┌──
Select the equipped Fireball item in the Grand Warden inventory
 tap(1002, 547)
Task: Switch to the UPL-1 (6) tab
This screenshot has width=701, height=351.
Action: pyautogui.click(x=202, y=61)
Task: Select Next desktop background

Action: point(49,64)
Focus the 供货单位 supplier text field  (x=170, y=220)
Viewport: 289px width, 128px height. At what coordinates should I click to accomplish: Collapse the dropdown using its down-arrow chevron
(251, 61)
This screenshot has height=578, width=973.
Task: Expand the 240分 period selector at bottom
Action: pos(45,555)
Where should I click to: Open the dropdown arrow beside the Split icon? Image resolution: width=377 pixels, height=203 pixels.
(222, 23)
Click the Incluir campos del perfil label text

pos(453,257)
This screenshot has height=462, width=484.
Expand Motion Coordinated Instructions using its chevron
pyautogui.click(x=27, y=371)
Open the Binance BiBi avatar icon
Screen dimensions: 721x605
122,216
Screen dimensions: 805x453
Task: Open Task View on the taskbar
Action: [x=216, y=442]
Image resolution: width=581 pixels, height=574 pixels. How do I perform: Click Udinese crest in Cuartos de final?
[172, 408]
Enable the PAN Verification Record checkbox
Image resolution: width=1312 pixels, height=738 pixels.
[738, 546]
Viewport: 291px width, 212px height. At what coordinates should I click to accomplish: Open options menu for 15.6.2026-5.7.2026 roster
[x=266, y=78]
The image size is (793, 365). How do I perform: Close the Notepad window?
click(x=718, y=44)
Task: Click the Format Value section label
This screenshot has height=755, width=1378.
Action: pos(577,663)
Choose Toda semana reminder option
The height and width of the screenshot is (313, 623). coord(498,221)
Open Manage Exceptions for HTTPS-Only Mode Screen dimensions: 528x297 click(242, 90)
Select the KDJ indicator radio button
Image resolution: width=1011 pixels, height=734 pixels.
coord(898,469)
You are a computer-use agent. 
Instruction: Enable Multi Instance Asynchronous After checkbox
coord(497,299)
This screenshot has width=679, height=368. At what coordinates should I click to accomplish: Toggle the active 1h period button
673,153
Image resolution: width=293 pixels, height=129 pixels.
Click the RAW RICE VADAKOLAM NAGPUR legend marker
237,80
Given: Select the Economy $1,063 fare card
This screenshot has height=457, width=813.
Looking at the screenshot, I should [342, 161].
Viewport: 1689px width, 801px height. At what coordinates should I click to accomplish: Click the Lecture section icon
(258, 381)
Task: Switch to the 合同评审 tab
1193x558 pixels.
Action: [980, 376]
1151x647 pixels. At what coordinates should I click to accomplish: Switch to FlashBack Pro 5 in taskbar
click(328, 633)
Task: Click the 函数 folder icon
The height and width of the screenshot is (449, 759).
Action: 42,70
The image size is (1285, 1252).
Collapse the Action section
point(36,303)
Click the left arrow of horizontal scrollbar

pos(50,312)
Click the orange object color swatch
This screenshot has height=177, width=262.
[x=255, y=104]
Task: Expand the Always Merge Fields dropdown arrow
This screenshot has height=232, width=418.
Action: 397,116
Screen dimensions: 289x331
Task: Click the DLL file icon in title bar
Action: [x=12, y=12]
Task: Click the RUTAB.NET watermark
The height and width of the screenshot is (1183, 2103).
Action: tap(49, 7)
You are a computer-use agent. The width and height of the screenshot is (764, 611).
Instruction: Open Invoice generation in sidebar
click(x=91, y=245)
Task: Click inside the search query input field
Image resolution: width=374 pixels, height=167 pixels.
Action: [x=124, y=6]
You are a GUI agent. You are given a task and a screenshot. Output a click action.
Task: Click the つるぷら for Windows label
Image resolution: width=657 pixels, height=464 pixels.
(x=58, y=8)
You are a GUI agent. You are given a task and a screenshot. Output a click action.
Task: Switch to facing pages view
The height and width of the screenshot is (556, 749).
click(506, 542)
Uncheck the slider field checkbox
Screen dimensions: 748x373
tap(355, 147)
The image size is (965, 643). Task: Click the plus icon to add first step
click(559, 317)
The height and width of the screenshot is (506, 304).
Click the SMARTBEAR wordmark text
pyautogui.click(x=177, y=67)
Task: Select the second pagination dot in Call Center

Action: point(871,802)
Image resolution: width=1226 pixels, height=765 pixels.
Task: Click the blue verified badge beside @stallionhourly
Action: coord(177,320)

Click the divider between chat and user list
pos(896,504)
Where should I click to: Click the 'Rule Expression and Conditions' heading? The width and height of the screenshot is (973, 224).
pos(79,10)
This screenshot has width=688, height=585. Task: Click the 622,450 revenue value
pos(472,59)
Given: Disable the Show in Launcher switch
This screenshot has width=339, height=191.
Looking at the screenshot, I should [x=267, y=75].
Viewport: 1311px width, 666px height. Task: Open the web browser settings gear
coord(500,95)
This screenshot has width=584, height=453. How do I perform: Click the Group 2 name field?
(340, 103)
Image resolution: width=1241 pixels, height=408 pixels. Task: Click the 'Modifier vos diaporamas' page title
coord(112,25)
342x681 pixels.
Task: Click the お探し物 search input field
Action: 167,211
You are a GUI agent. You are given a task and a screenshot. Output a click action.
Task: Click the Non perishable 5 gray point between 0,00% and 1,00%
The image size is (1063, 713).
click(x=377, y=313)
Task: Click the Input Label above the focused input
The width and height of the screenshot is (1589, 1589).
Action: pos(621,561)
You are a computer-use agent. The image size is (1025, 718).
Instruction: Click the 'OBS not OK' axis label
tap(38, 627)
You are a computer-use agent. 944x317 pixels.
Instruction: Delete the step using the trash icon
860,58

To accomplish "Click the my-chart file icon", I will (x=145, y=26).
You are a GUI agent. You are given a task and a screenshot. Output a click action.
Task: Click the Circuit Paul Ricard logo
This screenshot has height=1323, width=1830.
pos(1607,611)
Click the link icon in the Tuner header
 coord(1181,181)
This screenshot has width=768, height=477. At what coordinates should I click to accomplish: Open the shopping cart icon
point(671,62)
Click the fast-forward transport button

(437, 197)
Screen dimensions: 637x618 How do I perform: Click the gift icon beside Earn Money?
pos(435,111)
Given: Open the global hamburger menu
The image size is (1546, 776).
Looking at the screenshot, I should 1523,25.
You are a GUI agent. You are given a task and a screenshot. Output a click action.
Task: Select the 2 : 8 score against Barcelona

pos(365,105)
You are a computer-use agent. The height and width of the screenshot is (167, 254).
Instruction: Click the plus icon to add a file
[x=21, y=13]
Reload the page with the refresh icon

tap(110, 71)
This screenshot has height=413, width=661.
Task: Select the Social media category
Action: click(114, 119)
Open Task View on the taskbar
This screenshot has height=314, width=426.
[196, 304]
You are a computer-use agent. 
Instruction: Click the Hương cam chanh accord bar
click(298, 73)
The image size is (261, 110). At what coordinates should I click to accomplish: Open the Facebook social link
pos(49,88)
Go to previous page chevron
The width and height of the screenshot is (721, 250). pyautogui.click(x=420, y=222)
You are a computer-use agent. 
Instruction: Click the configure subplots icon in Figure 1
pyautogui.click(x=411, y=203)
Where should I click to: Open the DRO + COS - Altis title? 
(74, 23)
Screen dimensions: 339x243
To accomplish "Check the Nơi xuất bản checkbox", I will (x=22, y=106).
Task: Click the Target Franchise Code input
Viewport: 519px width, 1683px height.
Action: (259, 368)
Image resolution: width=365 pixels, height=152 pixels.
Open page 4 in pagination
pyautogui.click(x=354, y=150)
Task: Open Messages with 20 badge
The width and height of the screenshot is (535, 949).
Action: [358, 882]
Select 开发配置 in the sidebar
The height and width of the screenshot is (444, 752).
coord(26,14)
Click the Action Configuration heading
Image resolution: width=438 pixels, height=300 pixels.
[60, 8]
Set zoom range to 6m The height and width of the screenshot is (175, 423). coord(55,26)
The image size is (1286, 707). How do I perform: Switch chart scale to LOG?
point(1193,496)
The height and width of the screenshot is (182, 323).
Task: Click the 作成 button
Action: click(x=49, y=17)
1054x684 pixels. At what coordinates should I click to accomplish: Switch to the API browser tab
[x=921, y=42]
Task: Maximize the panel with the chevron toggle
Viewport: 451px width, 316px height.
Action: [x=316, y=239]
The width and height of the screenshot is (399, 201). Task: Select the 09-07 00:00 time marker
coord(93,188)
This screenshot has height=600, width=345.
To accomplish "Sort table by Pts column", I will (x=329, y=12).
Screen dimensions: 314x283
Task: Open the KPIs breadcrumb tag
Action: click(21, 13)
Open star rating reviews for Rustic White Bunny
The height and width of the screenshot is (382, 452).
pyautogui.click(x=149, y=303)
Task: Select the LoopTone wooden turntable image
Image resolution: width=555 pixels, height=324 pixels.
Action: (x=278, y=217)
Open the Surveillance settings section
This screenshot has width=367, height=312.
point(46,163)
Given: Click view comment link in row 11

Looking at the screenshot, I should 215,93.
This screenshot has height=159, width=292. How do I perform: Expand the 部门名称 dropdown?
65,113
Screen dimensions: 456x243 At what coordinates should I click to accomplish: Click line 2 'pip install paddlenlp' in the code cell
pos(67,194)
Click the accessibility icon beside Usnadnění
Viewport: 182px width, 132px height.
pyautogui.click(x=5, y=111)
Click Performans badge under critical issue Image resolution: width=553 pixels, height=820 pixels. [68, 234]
└──
* **Given exercise**:
Please rewrite the entries from the line containing "This screenshot has height=159, width=292." through the line containing "pyautogui.click(x=5, y=111)", replacing "dropdown" with "list" and leaving everything else unchanged.

* **Complete answer**:
This screenshot has height=159, width=292. How do I perform: Expand the 部门名称 list?
65,113
Screen dimensions: 456x243 At what coordinates should I click to accomplish: Click line 2 'pip install paddlenlp' in the code cell
pos(67,194)
Click the accessibility icon beside Usnadnění
Viewport: 182px width, 132px height.
pyautogui.click(x=5, y=111)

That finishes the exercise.